How can I help my students construct explanations?
Some possible strategies include:
- Encourage students to revisit the investigation question multiple times to think about what it is asking.
- Have students think through possible responses to the question that would make sense.
- Redirect students to their data and ask students how the data provide evidence to respond to the question.
- Have students check their responses using their data and consider how reasonable their explanation is and whether there could be any alternate explanations.
Examples of graphic organizers to help students plan and construct their explanations are located here.

Scaffolding Questions to Support Student Data Analysis and Interpretation
The following questions may be useful in helping support student data analysis and interpretation as they make sense of seasonal data:
Temperature
- Did you have any searches that were conducted at the same temperature in different months? When were they, and what are the data for those searches?
- Do you notice any patterns in how many ladybugs were found and the temperature (for example, more or fewer ladybugs are found as the temperature increases or decreases)?
- Do you notice any patterns in the variety of species of ladybugs that were found and the temperature (for example, more or fewer species are found as the temperature increases or decreases)?
Cloud Cover/General Weather
- Did you have any searches that were conducted in the same general weather (sunny, partly cloudy, overcast, light rain, etc.) in the same month? When were they, and what is your data for those searches?
- Did you have any searches conducted in the same general weather (sunny, partly cloudy, overcast, light rain, etc.) in different months? When were they, and what is your data for those searches?
- Do you notice any patterns in the variety of species that were found and the general weather (for example, more or fewer ladybugs found in sunny vs. overcast weather)?
- Did other searchers find the same variety of species as your class did when conducted in the same type of weather?
Combining Temperature and Weather
- Do you notice any patterns in how many ladybugs were found in particular combinations of temperature and general weather (for example, 61-70°F days and sunny vs. 61-70°F days and overcast)?
- Do you notice any patterns in the variety of ladybug species found in particular combinations of temperature and general weather?

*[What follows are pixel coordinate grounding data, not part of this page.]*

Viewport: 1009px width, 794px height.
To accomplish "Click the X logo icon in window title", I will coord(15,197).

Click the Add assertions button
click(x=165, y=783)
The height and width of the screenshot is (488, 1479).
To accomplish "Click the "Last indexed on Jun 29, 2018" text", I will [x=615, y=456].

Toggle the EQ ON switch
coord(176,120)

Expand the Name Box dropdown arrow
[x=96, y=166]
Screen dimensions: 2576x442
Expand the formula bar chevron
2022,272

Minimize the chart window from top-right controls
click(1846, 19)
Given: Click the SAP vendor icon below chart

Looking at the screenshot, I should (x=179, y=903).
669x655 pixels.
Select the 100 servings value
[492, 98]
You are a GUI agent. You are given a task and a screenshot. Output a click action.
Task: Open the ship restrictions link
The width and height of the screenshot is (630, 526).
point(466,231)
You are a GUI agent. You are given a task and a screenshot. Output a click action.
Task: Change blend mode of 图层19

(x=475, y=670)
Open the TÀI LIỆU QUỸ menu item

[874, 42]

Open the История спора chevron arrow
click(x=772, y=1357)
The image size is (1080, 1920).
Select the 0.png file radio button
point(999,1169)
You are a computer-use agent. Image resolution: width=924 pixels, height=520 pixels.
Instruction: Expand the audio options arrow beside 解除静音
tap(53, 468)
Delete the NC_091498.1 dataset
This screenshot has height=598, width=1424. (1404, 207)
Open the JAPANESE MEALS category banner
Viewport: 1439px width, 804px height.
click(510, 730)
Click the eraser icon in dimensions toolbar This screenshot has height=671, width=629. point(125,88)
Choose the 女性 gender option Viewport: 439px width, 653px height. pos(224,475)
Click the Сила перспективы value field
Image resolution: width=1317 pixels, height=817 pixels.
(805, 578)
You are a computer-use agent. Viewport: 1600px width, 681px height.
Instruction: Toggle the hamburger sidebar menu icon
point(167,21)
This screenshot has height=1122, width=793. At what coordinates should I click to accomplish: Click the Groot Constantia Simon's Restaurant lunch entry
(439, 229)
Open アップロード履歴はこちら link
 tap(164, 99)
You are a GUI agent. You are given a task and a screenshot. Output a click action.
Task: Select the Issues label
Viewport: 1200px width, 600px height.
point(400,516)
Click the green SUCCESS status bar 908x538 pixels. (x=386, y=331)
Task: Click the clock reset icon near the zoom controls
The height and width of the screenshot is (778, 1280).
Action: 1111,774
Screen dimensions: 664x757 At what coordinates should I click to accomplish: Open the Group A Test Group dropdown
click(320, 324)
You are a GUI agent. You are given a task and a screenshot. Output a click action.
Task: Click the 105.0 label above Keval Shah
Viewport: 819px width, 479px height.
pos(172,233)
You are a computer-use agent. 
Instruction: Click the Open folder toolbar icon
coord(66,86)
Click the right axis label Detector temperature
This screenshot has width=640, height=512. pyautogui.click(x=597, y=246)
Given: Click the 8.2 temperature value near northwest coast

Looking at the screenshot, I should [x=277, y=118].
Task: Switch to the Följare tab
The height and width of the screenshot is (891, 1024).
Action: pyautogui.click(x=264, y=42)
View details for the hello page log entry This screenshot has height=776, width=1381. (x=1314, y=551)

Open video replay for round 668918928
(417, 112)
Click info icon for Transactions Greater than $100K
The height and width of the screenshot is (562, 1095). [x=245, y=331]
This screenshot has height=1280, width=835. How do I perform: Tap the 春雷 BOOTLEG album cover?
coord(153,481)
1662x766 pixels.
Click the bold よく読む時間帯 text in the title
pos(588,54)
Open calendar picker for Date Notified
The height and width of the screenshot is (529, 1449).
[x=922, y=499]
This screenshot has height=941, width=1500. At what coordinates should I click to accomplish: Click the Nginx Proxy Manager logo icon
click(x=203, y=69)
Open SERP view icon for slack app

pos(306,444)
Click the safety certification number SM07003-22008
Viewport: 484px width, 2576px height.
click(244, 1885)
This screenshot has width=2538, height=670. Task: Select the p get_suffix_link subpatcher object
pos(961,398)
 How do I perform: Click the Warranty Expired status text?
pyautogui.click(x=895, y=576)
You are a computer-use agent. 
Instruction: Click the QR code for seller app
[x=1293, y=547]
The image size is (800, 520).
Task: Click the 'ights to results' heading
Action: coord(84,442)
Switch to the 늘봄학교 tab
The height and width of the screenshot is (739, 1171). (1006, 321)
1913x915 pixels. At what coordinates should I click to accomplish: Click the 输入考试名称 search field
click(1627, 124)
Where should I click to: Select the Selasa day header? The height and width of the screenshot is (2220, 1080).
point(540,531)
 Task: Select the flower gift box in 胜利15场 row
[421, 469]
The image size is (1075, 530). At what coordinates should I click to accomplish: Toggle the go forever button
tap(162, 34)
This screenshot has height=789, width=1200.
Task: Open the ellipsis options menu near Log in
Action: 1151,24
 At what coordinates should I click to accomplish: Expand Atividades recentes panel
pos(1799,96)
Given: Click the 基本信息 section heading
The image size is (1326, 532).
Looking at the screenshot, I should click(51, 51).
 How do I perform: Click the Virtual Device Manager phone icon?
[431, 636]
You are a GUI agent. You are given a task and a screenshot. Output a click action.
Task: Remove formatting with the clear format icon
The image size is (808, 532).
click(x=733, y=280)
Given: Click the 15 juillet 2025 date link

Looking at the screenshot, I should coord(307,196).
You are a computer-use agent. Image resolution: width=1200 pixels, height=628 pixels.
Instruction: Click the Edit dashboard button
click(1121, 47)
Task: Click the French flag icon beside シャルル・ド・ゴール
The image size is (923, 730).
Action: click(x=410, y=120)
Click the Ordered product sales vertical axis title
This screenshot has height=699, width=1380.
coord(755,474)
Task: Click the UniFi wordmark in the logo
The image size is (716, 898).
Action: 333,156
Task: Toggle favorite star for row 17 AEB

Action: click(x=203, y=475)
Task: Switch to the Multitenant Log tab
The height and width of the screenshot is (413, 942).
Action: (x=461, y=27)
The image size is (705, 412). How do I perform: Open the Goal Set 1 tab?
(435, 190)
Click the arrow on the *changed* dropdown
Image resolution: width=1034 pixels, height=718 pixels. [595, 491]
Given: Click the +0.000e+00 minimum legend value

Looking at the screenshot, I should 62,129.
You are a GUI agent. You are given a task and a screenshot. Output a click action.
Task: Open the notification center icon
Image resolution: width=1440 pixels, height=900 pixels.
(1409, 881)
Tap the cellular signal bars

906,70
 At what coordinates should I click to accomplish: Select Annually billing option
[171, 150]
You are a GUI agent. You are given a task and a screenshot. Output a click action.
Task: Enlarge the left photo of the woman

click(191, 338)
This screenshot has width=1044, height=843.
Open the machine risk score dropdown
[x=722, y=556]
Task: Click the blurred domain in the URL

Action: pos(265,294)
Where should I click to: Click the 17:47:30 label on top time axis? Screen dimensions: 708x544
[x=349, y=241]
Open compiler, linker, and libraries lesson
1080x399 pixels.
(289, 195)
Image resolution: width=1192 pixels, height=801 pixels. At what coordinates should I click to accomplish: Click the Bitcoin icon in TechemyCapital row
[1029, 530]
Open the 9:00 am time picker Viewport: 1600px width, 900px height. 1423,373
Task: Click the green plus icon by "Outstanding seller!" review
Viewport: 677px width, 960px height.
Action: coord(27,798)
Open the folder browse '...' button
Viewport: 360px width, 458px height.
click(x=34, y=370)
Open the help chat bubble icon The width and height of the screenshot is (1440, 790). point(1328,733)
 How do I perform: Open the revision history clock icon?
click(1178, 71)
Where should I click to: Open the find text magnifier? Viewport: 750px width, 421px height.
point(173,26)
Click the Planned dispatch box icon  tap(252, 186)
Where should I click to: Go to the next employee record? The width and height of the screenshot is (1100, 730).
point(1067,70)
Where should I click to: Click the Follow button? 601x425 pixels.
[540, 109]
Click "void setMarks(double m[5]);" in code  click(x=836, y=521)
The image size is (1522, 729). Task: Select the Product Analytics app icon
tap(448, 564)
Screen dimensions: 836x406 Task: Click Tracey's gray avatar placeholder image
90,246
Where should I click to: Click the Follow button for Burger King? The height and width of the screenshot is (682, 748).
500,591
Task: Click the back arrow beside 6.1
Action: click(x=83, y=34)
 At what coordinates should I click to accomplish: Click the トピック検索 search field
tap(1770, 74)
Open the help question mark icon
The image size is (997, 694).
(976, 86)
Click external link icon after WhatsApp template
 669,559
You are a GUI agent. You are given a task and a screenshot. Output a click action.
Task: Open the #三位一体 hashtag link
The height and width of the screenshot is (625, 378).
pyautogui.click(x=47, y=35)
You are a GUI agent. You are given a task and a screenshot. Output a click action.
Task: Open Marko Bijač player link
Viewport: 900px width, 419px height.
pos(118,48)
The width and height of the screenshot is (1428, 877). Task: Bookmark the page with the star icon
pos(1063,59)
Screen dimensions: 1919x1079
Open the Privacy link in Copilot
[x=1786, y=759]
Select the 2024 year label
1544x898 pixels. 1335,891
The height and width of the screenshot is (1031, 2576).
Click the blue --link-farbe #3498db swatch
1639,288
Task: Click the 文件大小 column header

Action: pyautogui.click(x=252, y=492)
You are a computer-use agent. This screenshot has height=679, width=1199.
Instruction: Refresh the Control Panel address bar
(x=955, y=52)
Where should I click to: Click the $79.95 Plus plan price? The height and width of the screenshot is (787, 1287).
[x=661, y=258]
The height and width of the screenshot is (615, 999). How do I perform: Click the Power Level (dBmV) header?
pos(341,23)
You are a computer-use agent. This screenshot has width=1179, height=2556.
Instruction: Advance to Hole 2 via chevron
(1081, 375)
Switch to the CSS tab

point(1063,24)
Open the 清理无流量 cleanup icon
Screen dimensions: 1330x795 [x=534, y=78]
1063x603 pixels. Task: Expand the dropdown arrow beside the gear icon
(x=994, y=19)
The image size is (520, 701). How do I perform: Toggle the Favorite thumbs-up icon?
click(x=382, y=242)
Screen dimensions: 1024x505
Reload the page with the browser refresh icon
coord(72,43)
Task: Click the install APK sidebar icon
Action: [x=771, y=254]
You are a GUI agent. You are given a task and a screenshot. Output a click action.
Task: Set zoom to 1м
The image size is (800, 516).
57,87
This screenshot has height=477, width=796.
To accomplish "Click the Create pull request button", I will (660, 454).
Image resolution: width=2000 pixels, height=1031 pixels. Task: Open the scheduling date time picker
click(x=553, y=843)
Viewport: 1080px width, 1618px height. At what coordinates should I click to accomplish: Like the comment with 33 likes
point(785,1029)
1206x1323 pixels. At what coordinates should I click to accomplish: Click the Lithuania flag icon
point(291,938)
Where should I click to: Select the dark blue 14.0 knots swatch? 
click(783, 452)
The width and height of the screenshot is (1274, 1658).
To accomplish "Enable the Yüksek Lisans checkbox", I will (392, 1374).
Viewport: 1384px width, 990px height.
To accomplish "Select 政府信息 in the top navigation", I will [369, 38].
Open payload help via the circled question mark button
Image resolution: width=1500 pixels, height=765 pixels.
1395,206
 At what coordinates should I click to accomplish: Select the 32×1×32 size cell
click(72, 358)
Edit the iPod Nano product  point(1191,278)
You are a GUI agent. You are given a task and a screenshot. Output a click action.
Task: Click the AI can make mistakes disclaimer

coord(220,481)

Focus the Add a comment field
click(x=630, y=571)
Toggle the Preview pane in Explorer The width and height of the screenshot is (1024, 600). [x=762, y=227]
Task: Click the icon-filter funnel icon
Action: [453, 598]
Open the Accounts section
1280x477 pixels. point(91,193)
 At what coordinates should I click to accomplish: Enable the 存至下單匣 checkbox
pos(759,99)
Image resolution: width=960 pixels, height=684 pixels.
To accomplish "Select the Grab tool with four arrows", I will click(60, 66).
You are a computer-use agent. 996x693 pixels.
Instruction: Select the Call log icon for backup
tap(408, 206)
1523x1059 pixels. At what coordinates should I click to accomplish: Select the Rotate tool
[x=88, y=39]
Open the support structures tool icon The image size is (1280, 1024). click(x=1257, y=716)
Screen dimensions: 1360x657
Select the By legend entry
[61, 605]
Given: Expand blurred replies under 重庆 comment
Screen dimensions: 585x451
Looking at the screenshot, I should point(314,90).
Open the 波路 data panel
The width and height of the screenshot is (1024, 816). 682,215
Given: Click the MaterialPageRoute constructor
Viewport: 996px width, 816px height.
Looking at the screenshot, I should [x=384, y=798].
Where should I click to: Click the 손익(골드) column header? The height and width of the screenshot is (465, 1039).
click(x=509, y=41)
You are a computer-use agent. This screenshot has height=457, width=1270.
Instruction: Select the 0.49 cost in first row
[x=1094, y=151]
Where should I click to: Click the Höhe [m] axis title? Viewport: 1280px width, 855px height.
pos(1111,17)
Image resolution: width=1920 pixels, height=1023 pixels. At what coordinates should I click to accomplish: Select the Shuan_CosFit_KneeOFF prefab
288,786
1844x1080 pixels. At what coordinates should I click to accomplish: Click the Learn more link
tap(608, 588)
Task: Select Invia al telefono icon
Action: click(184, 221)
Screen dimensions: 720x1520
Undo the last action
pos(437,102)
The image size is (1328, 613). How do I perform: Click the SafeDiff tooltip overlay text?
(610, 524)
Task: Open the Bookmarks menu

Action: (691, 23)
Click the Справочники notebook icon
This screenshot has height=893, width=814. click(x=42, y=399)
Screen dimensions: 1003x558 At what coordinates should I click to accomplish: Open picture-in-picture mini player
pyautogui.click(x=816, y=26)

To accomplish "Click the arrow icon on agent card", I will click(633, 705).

Viewing Seasonal Data in iNaturalist
If interested, you can see what ladybug species other searchers have located in different seasons using iNaturalist. Here’s how you can find this information:
1. Visit the Ladybugs at School project page.
2. Select “Observations”

3. Select “List”

4. Look at the “Observed” column to see what month an observation took place and think about what season that month is in.

5. Look at the Name and Place columns to think about what species was observed in that season and where it was observed.

6. If you want to investigate all of the data from the project and use filters, you can export the observation data in the upper right hand corner and download an Excel spreadsheet that allows you to sort the data based on species, location, and/or month observed.

In next month’s activities, students will be analyzing their School Grounds Map data. Be sure that your School Grounds Map is up to date and consider compiling data collection sheets from your searches throughout the year to help support students as they use this information to discern what improvements might be made to your school grounds to attract more ladybugs.